____ Source information
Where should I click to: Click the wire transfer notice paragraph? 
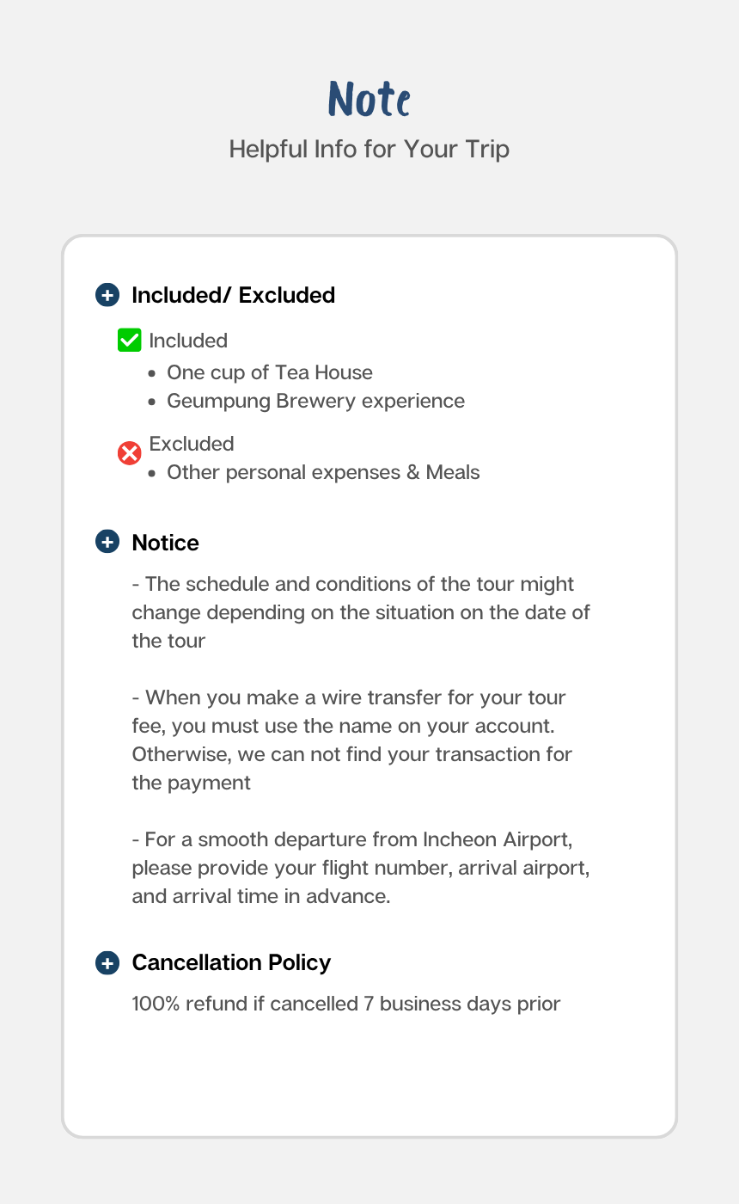pos(352,740)
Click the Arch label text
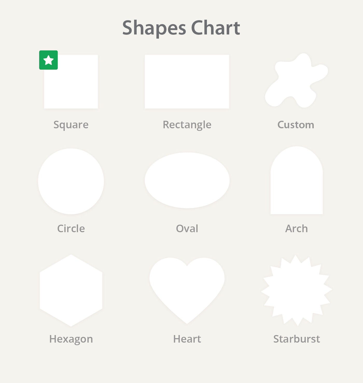Screen dimensions: 363x383 [x=297, y=229]
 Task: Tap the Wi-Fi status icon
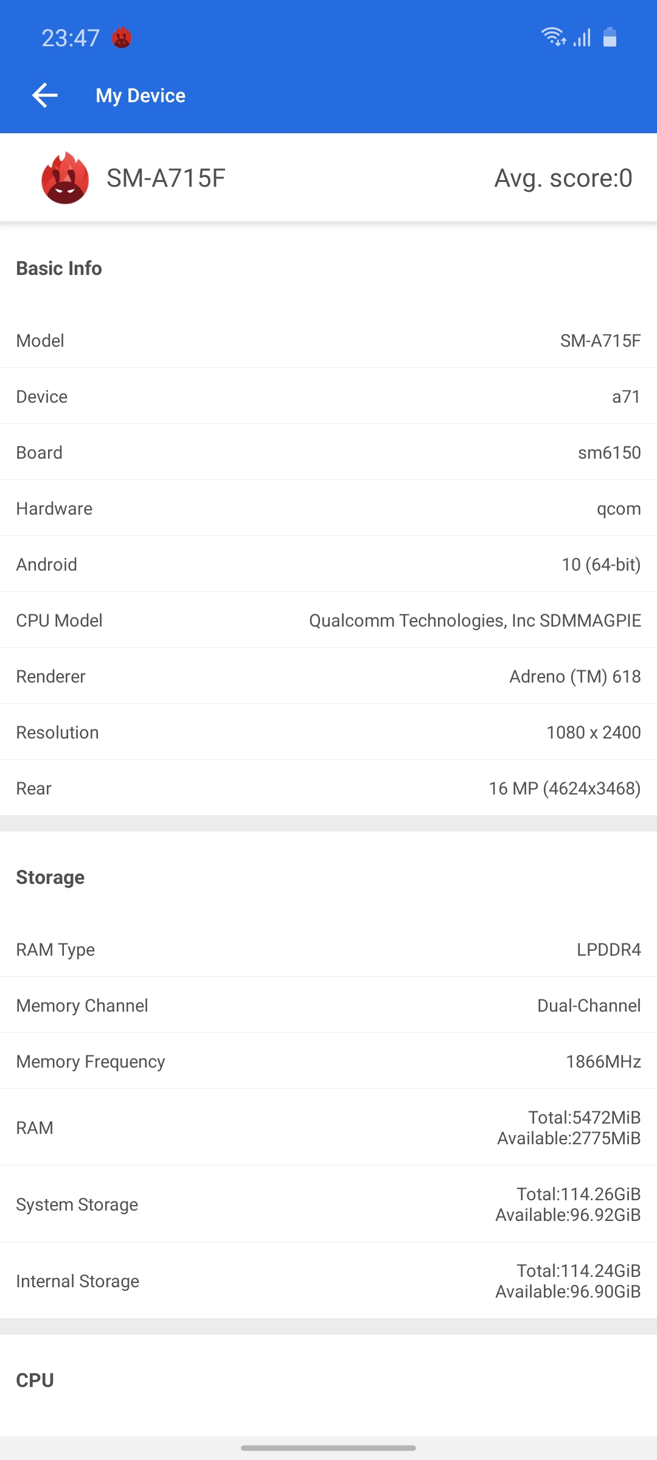(553, 37)
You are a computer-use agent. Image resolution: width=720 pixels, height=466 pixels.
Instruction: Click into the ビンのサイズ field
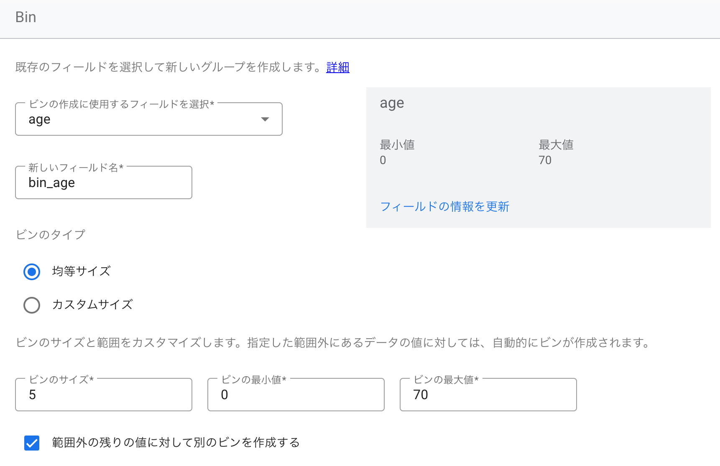pyautogui.click(x=103, y=395)
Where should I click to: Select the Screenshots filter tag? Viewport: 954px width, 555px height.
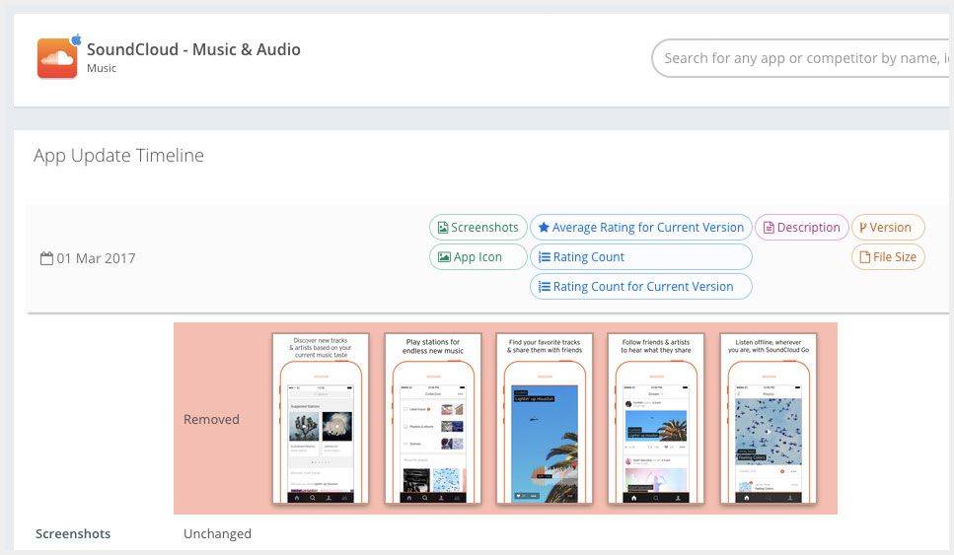(477, 228)
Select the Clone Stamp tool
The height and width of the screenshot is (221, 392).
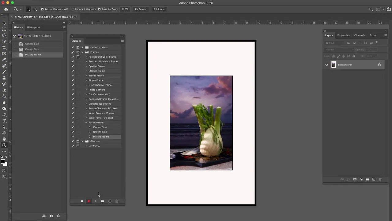(x=4, y=78)
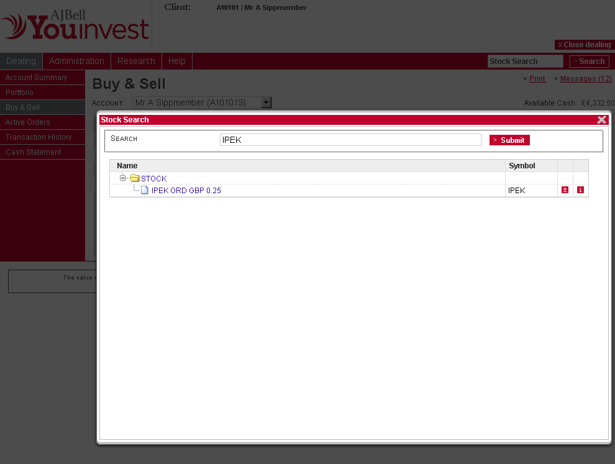Click the Print link

click(x=537, y=79)

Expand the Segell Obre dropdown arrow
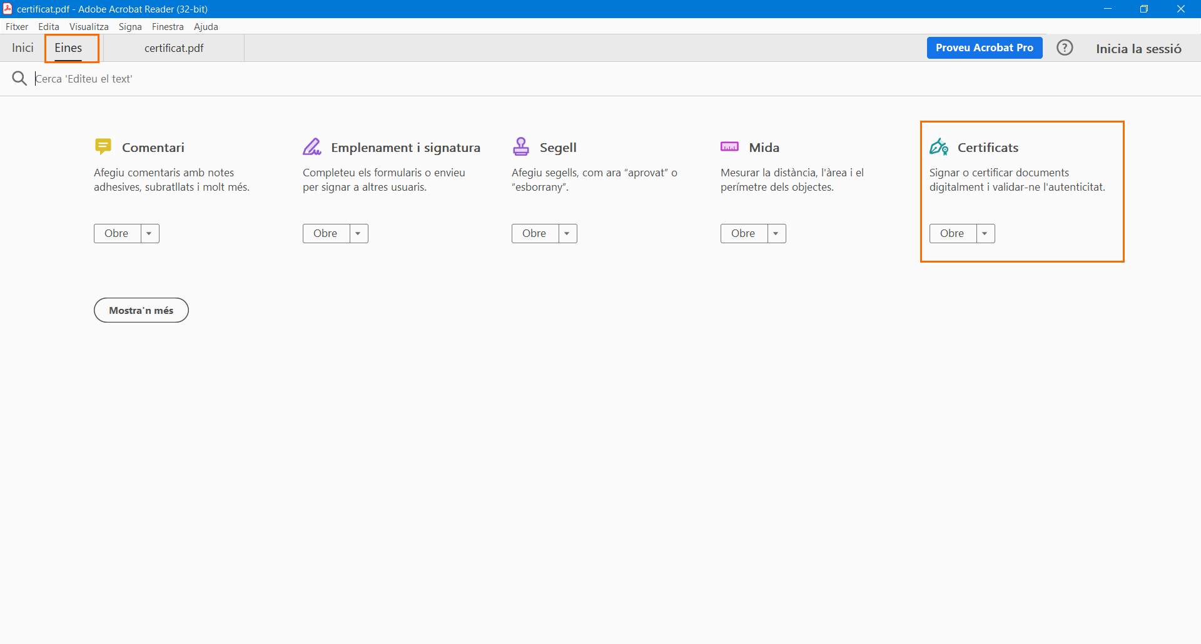[x=567, y=234]
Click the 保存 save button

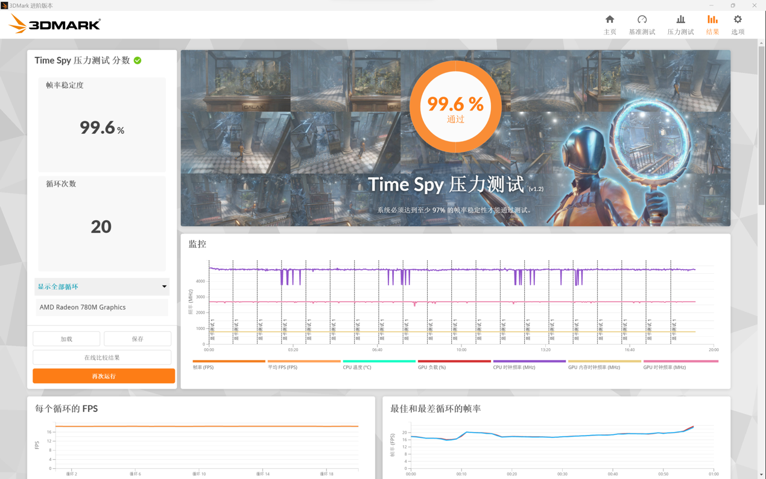138,339
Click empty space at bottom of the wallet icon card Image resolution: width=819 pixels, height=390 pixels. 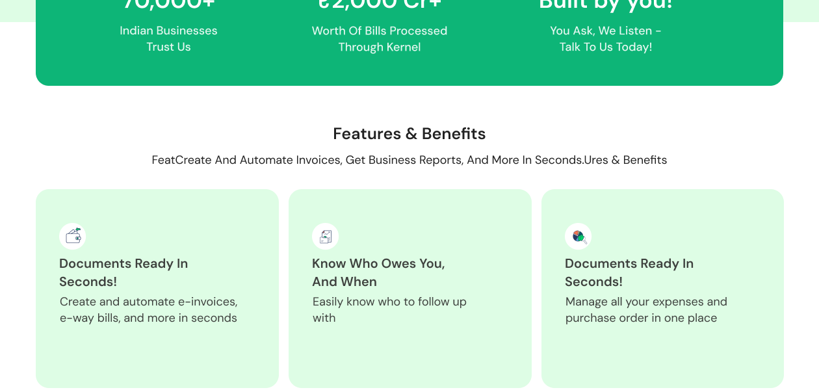pyautogui.click(x=157, y=361)
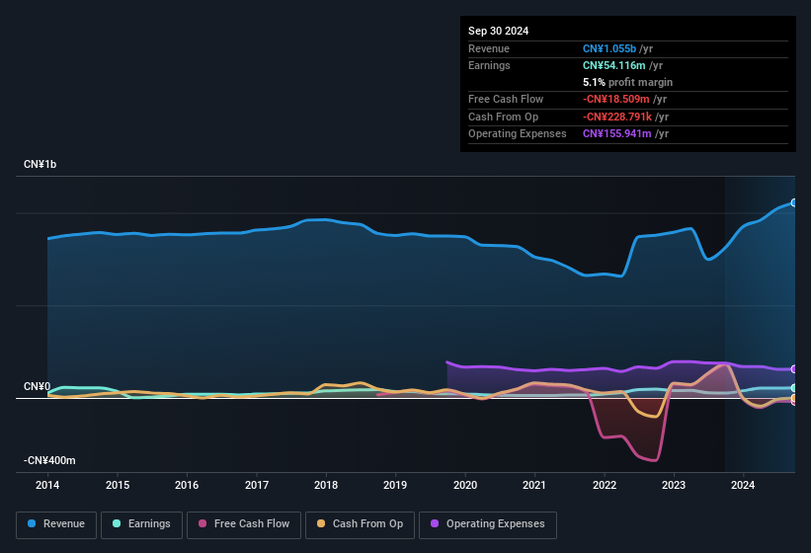Select the 2022 x-axis year label
The width and height of the screenshot is (811, 553).
[x=604, y=485]
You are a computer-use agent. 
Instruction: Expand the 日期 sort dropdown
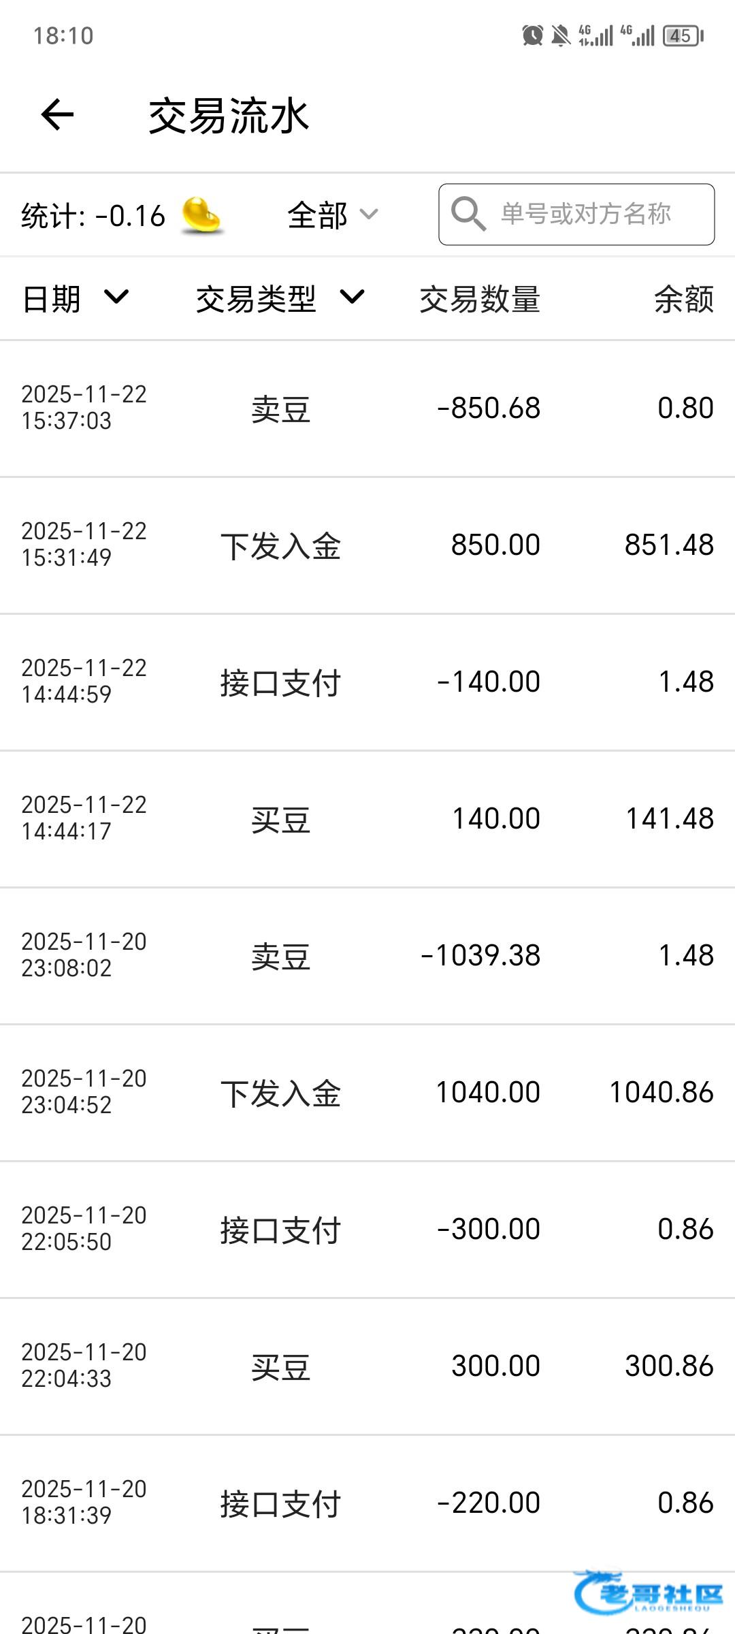pyautogui.click(x=75, y=298)
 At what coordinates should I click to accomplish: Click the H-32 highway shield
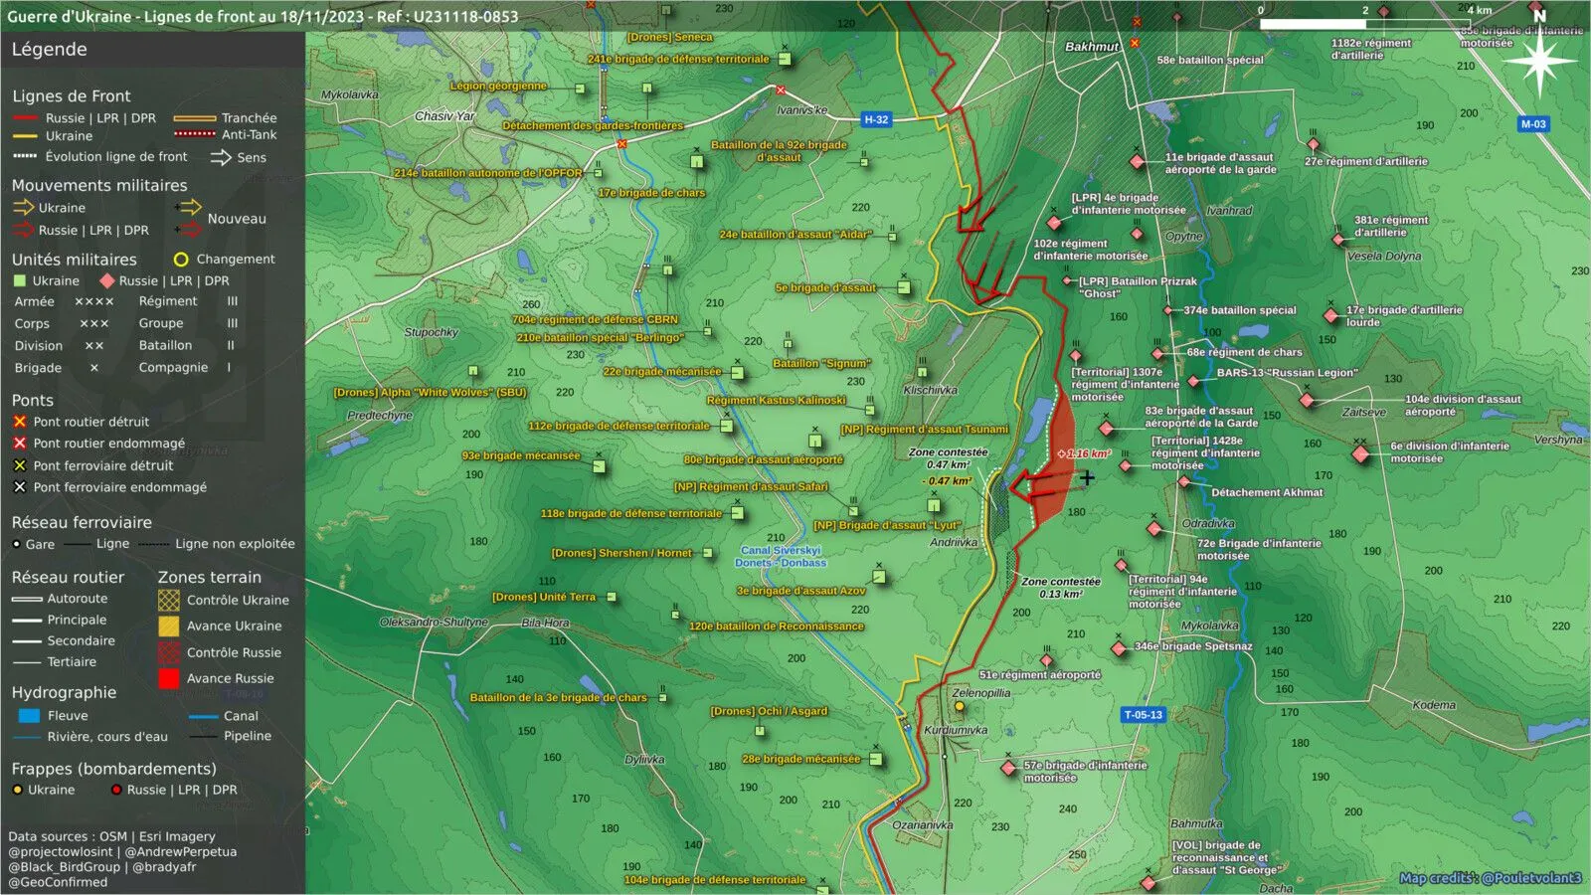tap(876, 119)
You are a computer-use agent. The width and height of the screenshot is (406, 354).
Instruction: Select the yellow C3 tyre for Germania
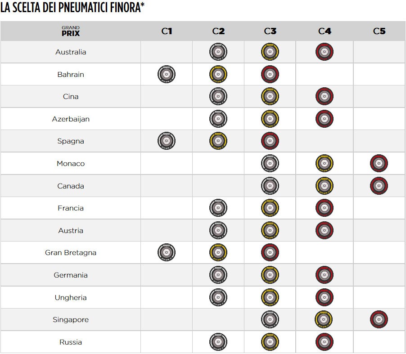(270, 275)
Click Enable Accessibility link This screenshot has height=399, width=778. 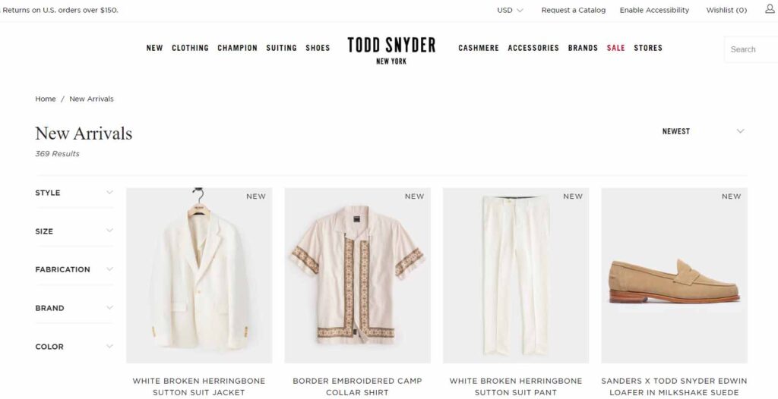[654, 10]
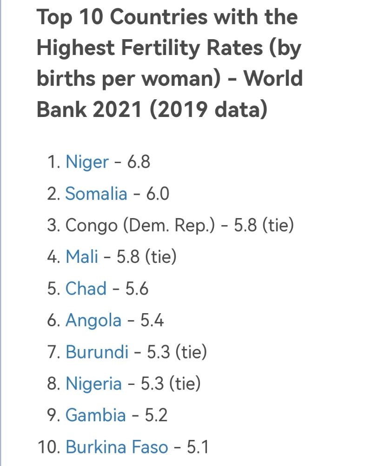385x466 pixels.
Task: Open the Nigeria country link
Action: click(93, 384)
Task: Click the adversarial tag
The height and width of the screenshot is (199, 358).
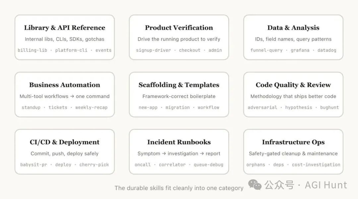Action: click(262, 107)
________
= Work to complete =
Give again, word for word, the line containing "The height and width of the screenshot is (199, 358)." and every line after it to the end of the records; leave out the pictures.

= Response to the task =
The height and width of the screenshot is (199, 358).
Action: click(262, 107)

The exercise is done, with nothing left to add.